What needs to be done: Locate the line that contains "Given: Open the Ghostery extension". Retype it and every line after it to the end of the records, exactly, but not the pictures.

Input material:
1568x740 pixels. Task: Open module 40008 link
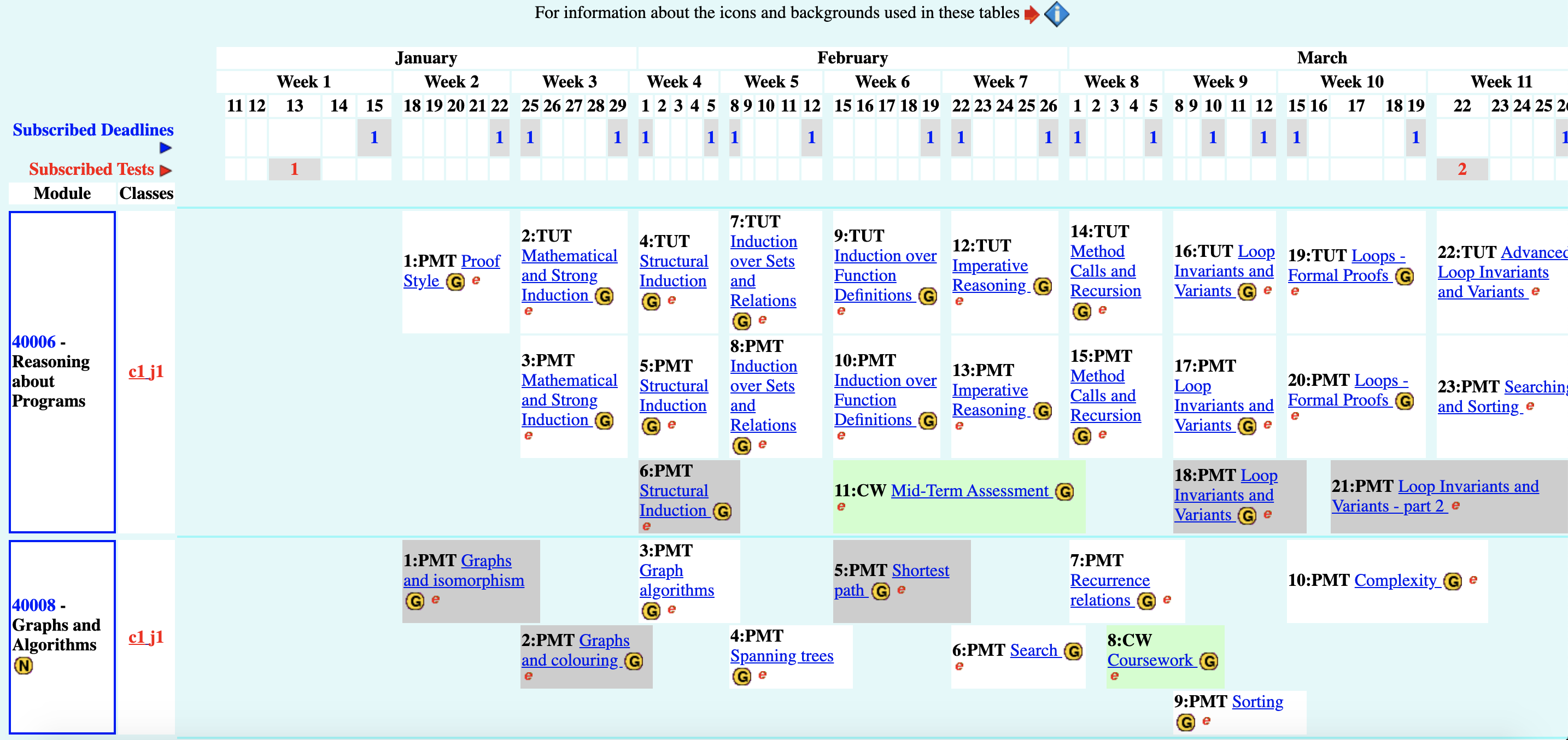click(x=34, y=606)
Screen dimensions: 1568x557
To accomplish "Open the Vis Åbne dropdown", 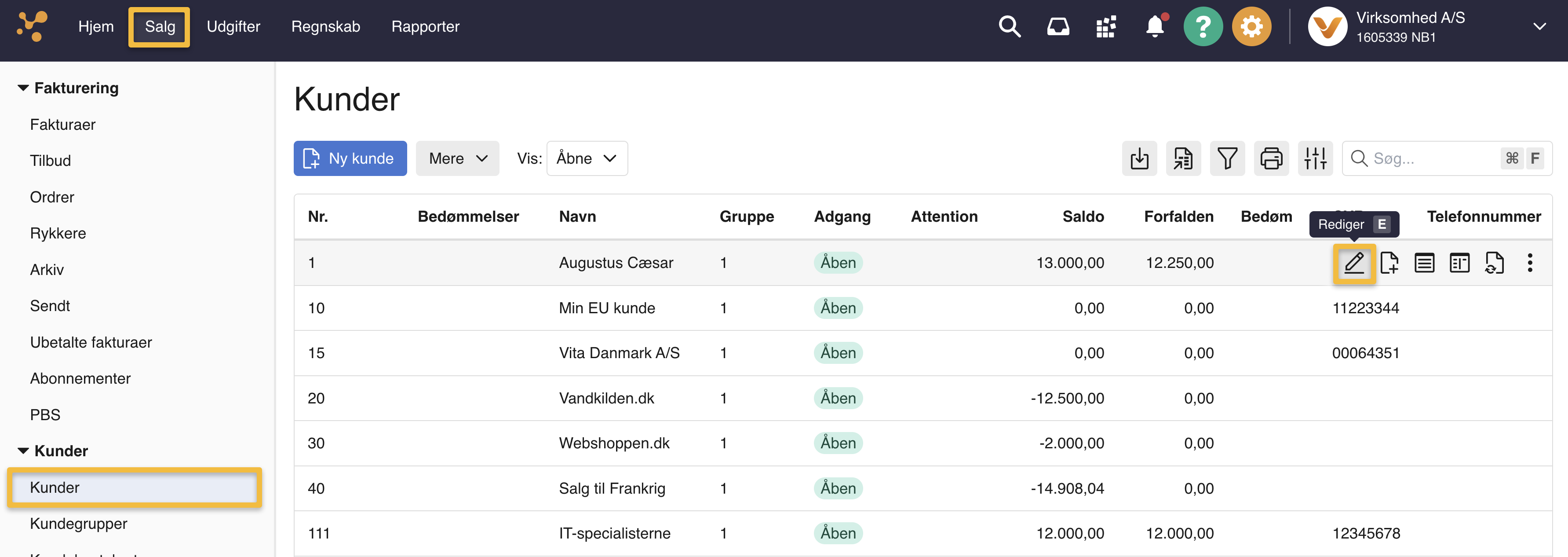I will [587, 159].
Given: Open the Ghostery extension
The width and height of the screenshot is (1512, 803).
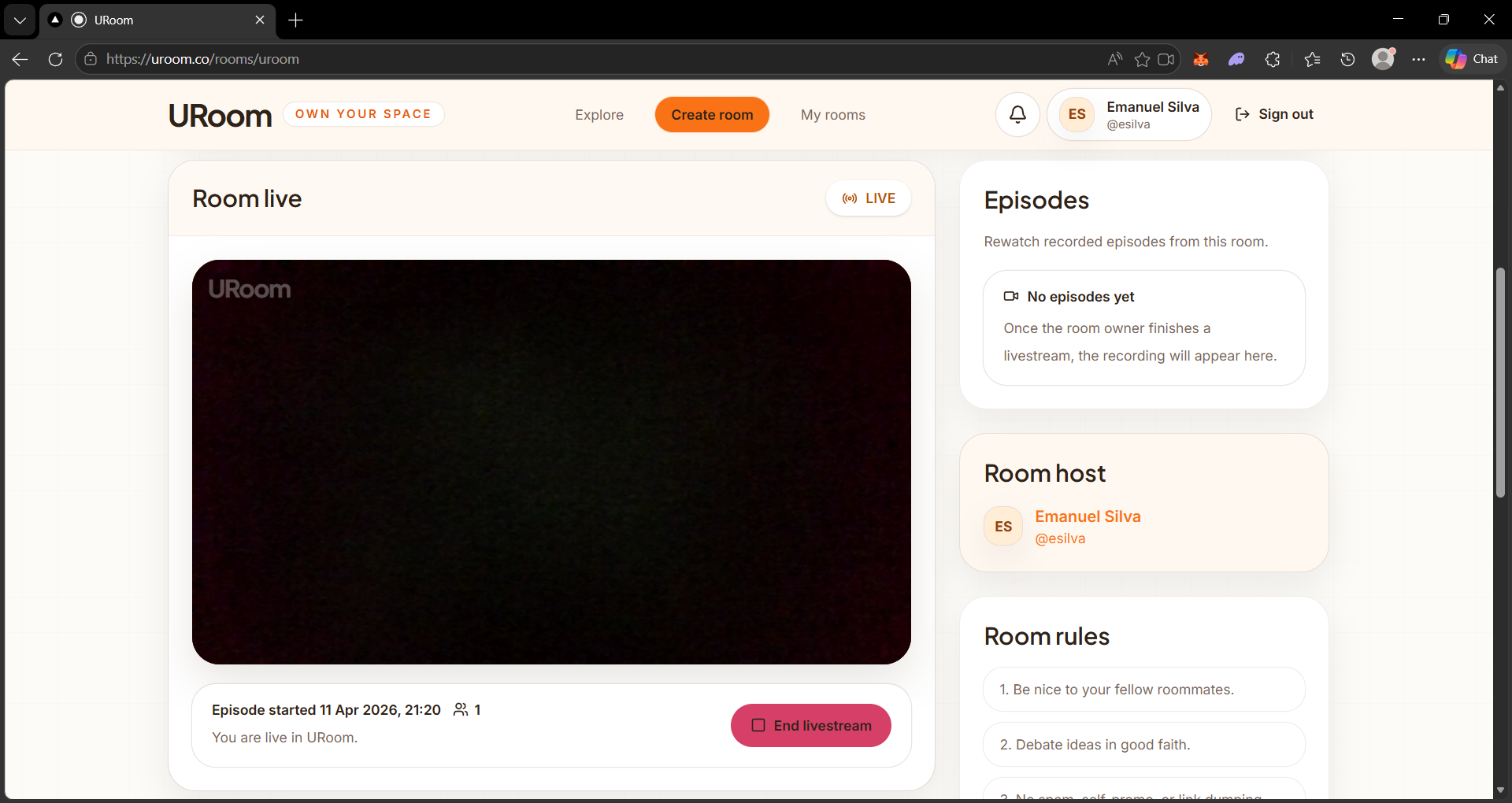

Written response:
Given: Open the Ghostery extension
The width and height of the screenshot is (1512, 803).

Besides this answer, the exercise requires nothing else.